Zoom in / A wave cloud forms over Mount Duval, New South Wales, Australia, due to the instability of Kelvin Helmholtz.-

This latest research takes the MIT experience one step further by examining how needle-like fluids evolve under conditions of pure spin and atomic interactions. The result: quantum instability appears, causing the fluid needle to vibrate, and then a switch. Eventually, the liquid crystallizes into a series of rotating clumps that resemble tornadoes – quantum crystals formed entirely from the interaction of atoms in a rotating gas. Its evolution is very similar to the formation called Cloud Kelvin Helmholtzwhere homogeneous clouds begin to form successive radii as a result of differences in speed (velocity and direction) between wind currents in the atmosphere.

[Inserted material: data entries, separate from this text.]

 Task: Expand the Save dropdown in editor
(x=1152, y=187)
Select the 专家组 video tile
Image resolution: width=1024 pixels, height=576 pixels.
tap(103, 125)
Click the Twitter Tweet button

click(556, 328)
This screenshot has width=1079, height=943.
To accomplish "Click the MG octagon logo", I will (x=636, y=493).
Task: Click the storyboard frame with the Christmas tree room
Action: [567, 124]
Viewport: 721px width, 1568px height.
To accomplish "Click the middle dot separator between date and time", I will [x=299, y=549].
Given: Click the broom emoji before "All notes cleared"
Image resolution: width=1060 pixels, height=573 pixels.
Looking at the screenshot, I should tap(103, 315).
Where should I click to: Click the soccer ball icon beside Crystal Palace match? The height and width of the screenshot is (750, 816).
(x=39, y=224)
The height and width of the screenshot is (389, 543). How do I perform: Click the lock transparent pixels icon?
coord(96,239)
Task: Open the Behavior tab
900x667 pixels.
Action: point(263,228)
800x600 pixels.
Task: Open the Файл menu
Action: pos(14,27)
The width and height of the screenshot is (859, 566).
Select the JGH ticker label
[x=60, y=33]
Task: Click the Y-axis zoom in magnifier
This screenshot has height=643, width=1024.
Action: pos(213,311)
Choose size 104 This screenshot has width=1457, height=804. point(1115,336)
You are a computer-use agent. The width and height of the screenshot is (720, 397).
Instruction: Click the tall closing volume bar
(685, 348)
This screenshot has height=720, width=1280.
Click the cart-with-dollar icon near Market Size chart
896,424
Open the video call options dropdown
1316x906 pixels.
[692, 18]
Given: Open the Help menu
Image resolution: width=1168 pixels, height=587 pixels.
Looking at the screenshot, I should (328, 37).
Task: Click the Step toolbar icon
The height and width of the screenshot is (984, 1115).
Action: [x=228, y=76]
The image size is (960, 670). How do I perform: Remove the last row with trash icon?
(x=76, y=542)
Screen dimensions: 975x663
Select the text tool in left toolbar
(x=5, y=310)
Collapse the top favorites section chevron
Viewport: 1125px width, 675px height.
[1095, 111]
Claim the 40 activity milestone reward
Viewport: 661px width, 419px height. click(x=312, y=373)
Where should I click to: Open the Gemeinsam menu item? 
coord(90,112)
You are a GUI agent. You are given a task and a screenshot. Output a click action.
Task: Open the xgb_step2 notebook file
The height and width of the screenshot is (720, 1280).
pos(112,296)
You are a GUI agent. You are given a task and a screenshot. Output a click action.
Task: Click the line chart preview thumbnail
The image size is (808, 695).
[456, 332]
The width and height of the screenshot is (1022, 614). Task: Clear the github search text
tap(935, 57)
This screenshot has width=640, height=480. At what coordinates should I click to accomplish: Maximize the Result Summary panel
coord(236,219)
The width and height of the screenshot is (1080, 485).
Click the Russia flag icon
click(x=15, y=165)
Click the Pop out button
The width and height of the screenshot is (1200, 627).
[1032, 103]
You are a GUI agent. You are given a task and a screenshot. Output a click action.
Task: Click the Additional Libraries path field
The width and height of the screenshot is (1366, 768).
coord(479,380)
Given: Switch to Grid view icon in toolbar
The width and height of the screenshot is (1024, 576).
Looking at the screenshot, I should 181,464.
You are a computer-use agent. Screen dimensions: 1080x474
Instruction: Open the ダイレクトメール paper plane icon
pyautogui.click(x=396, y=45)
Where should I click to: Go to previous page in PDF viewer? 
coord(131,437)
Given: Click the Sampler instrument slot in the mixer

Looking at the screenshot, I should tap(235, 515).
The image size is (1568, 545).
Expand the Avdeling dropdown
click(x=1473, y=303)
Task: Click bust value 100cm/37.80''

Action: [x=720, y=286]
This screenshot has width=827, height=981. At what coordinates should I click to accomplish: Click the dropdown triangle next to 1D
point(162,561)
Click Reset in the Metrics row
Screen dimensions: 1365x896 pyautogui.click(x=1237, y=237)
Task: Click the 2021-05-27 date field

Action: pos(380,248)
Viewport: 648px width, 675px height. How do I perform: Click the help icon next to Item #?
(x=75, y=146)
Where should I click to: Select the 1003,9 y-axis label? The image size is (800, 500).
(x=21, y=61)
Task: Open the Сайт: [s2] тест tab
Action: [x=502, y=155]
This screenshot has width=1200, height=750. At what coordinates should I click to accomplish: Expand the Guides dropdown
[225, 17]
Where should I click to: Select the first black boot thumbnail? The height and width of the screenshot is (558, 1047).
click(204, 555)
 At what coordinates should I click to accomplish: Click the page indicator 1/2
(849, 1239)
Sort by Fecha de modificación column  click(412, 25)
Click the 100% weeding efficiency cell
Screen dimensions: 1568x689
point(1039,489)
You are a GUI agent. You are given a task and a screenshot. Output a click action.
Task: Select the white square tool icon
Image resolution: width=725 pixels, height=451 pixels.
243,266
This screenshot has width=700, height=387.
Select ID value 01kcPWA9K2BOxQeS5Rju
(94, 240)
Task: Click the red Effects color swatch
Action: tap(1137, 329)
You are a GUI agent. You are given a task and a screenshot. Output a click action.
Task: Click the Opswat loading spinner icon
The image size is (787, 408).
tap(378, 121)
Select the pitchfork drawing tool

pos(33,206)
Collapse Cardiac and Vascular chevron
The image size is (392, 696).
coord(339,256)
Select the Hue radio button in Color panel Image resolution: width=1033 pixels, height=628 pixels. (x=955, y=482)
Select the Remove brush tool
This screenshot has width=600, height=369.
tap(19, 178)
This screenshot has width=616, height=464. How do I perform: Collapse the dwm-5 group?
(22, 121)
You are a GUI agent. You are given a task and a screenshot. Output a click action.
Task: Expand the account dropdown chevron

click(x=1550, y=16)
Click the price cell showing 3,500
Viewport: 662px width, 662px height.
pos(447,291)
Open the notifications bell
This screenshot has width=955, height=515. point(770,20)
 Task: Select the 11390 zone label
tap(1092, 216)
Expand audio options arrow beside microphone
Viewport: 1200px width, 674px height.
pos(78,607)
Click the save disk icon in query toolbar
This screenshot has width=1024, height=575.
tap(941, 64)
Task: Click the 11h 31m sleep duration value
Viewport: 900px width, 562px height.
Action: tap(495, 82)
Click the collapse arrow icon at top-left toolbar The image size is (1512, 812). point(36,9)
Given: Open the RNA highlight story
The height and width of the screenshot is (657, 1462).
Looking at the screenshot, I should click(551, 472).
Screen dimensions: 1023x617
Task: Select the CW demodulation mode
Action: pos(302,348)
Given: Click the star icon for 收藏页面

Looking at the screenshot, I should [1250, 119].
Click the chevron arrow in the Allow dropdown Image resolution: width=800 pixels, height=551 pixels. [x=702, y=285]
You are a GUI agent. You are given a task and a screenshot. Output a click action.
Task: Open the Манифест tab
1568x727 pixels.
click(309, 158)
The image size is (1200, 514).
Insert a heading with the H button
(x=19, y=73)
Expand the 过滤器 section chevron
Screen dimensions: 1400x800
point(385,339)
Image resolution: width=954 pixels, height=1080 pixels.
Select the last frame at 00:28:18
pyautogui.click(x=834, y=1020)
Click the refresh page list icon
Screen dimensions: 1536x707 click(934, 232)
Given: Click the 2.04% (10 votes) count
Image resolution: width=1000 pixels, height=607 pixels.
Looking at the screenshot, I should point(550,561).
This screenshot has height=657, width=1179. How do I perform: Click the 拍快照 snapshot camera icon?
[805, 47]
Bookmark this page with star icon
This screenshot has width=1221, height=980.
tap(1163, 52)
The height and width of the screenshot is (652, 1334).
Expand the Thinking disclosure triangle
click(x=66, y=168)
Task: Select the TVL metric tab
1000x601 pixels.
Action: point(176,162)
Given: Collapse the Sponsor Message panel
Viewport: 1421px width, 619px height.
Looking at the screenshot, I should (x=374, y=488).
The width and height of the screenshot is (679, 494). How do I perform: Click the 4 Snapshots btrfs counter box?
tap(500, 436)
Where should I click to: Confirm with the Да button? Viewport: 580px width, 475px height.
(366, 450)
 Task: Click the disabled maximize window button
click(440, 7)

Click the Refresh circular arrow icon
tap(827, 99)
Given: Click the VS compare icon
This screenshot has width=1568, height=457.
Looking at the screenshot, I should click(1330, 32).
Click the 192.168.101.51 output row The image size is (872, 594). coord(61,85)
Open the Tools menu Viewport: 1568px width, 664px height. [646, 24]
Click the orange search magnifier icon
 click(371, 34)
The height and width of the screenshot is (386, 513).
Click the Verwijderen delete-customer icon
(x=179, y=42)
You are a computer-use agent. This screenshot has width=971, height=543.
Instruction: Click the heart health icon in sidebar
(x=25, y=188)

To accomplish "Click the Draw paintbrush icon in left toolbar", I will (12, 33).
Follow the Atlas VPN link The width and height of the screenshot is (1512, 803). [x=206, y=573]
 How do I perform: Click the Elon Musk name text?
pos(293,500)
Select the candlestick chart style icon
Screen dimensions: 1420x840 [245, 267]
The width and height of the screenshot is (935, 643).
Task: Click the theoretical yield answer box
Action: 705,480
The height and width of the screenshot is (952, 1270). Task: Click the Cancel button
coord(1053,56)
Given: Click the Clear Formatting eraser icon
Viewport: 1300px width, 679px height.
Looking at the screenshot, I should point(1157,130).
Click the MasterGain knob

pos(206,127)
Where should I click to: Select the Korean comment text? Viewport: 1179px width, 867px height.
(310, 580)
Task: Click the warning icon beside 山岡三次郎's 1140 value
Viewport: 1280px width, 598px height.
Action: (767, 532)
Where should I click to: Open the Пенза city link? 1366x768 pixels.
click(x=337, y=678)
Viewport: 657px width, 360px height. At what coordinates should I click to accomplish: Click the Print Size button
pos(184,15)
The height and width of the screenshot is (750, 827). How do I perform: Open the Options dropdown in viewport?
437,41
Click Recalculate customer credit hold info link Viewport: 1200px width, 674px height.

“This development has to do with the idea of ​​how a butterfly in China can create a hurricane here, because of the instability that causes the disturbance,” Zwerlin said. “Here, we have quantum weather: liquids, simply from their quantum instability, break down into these crystal structures from smaller clouds and eddies. And it’s a breakthrough to be able to see these quantum effects firsthand.”

Apparently, this behavior was predicted in previous paper by another physicist, which the MIT team recently discovered. There are several potential practical applications of this research, especially rotation sensors which are very sensitive to marine navigation. submarine Depends profession fiber optic gyroscope To detect rotational motion when immersed, generate an alarm interference pattern. Atoms move slower than light, so quantum tornado sensors will be more sensitive—and perhaps sensitive enough to measure subtle changes in Earth’s rotation.

DOI: Nature, 2022. 10.1038 / s41586-021-04170-2 (About DOI).

Leave a Comment

This site uses Akismet to reduce spam. Learn how your comment data is processed.